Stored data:

....

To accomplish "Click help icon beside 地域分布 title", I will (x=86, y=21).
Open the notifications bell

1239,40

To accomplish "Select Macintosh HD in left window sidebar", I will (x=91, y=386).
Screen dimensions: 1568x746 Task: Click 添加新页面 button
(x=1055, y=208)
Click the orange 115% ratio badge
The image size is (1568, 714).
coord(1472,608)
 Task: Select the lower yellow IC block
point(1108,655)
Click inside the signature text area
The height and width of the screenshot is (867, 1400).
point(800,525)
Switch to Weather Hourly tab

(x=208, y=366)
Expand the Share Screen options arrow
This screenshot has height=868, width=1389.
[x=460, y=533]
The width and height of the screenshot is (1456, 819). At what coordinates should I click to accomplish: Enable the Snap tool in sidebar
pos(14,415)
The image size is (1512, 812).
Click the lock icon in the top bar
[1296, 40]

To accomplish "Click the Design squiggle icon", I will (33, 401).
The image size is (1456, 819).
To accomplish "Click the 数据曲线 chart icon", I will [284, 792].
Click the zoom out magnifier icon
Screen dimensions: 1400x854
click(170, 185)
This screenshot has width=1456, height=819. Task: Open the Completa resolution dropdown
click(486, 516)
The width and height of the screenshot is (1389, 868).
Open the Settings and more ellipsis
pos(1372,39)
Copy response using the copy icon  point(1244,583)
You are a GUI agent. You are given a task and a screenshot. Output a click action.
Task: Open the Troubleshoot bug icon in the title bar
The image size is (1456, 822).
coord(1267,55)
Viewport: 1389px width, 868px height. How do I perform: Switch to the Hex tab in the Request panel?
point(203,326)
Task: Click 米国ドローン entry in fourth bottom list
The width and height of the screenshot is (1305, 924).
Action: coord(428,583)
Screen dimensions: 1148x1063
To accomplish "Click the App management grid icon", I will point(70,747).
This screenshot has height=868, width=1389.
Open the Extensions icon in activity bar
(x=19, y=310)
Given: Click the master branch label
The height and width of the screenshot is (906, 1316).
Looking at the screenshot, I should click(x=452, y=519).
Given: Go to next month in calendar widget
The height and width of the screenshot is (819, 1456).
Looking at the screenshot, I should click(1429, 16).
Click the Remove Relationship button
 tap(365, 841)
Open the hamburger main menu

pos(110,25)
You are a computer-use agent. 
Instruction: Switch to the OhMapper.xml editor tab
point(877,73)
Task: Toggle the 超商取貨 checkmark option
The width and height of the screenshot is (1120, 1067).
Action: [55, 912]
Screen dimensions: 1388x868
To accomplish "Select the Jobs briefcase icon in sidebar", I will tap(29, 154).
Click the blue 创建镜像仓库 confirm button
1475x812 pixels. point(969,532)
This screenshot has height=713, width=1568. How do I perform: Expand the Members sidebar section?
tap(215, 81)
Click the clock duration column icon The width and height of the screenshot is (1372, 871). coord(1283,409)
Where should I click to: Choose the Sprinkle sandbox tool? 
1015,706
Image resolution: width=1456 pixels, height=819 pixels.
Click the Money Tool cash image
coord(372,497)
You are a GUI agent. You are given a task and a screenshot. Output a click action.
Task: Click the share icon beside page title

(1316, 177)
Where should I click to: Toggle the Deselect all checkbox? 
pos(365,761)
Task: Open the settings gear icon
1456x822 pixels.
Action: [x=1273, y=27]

....

• **ASSIGNMENT**
Retype the data precisely.

• **FINISHED EXERCISE**
To accomplish "Click help icon beside 地域分布 title", I will (x=86, y=21).
Open the notifications bell

1239,40

To accomplish "Select Macintosh HD in left window sidebar", I will (x=91, y=386).
Screen dimensions: 1568x746 Task: Click 添加新页面 button
(x=1055, y=208)
Click the orange 115% ratio badge
The image size is (1568, 714).
coord(1472,608)
 Task: Select the lower yellow IC block
point(1108,655)
Click inside the signature text area
The height and width of the screenshot is (867, 1400).
point(800,525)
Switch to Weather Hourly tab

(x=208, y=366)
Expand the Share Screen options arrow
This screenshot has height=868, width=1389.
[x=460, y=533]
The width and height of the screenshot is (1456, 819). At what coordinates should I click to accomplish: Enable the Snap tool in sidebar
pos(14,415)
The image size is (1512, 812).
Click the lock icon in the top bar
[1296, 40]

To accomplish "Click the Design squiggle icon", I will (33, 401).
The image size is (1456, 819).
To accomplish "Click the 数据曲线 chart icon", I will [284, 792].
Click the zoom out magnifier icon
Screen dimensions: 1400x854
click(170, 185)
This screenshot has width=1456, height=819. Task: Open the Completa resolution dropdown
click(486, 516)
The width and height of the screenshot is (1389, 868).
Open the Settings and more ellipsis
pos(1372,39)
Copy response using the copy icon  point(1244,583)
You are a GUI agent. You are given a task and a screenshot. Output a click action.
Task: Open the Troubleshoot bug icon in the title bar
The image size is (1456, 822).
coord(1267,55)
Viewport: 1389px width, 868px height. How do I perform: Switch to the Hex tab in the Request panel?
point(203,326)
Task: Click 米国ドローン entry in fourth bottom list
The width and height of the screenshot is (1305, 924).
Action: coord(428,583)
Screen dimensions: 1148x1063
To accomplish "Click the App management grid icon", I will point(70,747).
This screenshot has height=868, width=1389.
Open the Extensions icon in activity bar
(x=19, y=310)
Given: Click the master branch label
The height and width of the screenshot is (906, 1316).
Looking at the screenshot, I should click(x=452, y=519).
Given: Go to next month in calendar widget
The height and width of the screenshot is (819, 1456).
Looking at the screenshot, I should click(1429, 16).
Click the Remove Relationship button
 tap(365, 841)
Open the hamburger main menu

pos(110,25)
You are a computer-use agent. 
Instruction: Switch to the OhMapper.xml editor tab
point(877,73)
Task: Toggle the 超商取貨 checkmark option
The width and height of the screenshot is (1120, 1067).
Action: [55, 912]
Screen dimensions: 1388x868
To accomplish "Select the Jobs briefcase icon in sidebar", I will tap(29, 154).
Click the blue 创建镜像仓库 confirm button
1475x812 pixels. point(969,532)
This screenshot has height=713, width=1568. How do I perform: Expand the Members sidebar section?
tap(215, 81)
Click the clock duration column icon The width and height of the screenshot is (1372, 871). coord(1283,409)
Where should I click to: Choose the Sprinkle sandbox tool? 
1015,706
Image resolution: width=1456 pixels, height=819 pixels.
Click the Money Tool cash image
coord(372,497)
You are a GUI agent. You are given a task and a screenshot. Output a click action.
Task: Click the share icon beside page title

(1316, 177)
Where should I click to: Toggle the Deselect all checkbox? 
pos(365,761)
Task: Open the settings gear icon
1456x822 pixels.
Action: [x=1273, y=27]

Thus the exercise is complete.